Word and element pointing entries

--- BEGIN ---

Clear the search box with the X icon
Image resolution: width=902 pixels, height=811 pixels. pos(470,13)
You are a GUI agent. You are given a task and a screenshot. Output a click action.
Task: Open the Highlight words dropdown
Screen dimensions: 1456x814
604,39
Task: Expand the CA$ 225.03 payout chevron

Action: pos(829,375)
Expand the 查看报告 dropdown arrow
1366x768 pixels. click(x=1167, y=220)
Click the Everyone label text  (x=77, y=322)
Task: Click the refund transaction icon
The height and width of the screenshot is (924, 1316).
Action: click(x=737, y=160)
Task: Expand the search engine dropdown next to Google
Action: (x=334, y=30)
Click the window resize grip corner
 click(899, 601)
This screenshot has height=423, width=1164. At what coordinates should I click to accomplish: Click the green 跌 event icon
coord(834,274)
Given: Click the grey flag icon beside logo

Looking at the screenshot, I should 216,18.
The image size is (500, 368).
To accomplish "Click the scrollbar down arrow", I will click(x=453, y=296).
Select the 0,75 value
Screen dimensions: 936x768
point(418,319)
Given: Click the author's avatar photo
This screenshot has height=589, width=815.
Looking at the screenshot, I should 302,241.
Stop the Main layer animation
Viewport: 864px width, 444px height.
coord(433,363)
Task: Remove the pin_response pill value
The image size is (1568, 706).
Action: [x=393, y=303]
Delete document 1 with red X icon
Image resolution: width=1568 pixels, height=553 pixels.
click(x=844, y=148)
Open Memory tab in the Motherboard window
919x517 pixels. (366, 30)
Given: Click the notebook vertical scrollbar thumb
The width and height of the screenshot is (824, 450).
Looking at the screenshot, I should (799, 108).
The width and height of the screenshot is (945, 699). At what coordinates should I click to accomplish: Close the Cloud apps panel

--- END ---

- _EXERCISE_:
Copy the listing above word for word.

- _RESPONSE TO THIS TASK_:
Clear the search box with the X icon
Image resolution: width=902 pixels, height=811 pixels. pos(470,13)
You are a GUI agent. You are given a task and a screenshot. Output a click action.
Task: Open the Highlight words dropdown
Screen dimensions: 1456x814
604,39
Task: Expand the CA$ 225.03 payout chevron

Action: pos(829,375)
Expand the 查看报告 dropdown arrow
1366x768 pixels. click(x=1167, y=220)
Click the Everyone label text  (x=77, y=322)
Task: Click the refund transaction icon
The height and width of the screenshot is (924, 1316).
Action: click(x=737, y=160)
Task: Expand the search engine dropdown next to Google
Action: (x=334, y=30)
Click the window resize grip corner
 click(899, 601)
This screenshot has height=423, width=1164. At what coordinates should I click to accomplish: Click the green 跌 event icon
coord(834,274)
Given: Click the grey flag icon beside logo

Looking at the screenshot, I should 216,18.
The image size is (500, 368).
To accomplish "Click the scrollbar down arrow", I will click(x=453, y=296).
Select the 0,75 value
Screen dimensions: 936x768
point(418,319)
Given: Click the author's avatar photo
This screenshot has height=589, width=815.
Looking at the screenshot, I should 302,241.
Stop the Main layer animation
Viewport: 864px width, 444px height.
coord(433,363)
Task: Remove the pin_response pill value
The image size is (1568, 706).
Action: [x=393, y=303]
Delete document 1 with red X icon
Image resolution: width=1568 pixels, height=553 pixels.
click(x=844, y=148)
Open Memory tab in the Motherboard window
919x517 pixels. (366, 30)
Given: Click the notebook vertical scrollbar thumb
The width and height of the screenshot is (824, 450).
Looking at the screenshot, I should (799, 108).
The width and height of the screenshot is (945, 699). At what coordinates should I click to accomplish: Close the Cloud apps panel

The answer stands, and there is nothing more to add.